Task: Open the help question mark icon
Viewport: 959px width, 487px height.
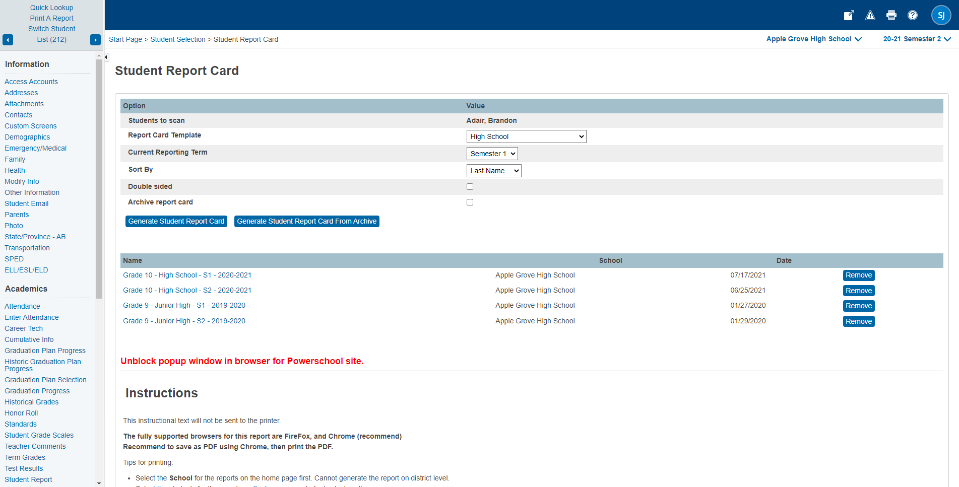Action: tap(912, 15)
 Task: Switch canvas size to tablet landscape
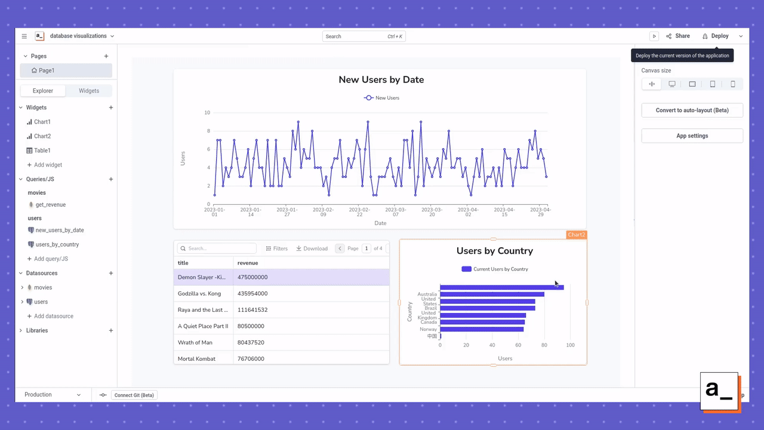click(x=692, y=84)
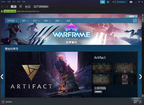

---

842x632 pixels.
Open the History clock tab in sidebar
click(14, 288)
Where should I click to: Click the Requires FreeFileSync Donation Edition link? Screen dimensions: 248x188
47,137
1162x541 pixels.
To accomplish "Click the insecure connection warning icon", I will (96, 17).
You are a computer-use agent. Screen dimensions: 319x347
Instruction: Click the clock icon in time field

**DIRECTIONS FOR THIS TASK**: In the listing above, find the line with "Where should I" and the line with "Instruction: Click the"; output exactly those lines and all lines between them.

**RESPONSE FOR THIS EXERCISE**:
Where should I click to: Click the Requires FreeFileSync Donation Edition link? Screen dimensions: 248x188
47,137
1162x541 pixels.
To accomplish "Click the insecure connection warning icon", I will (96, 17).
You are a computer-use agent. Screen dimensions: 319x347
Instruction: Click the clock icon in time field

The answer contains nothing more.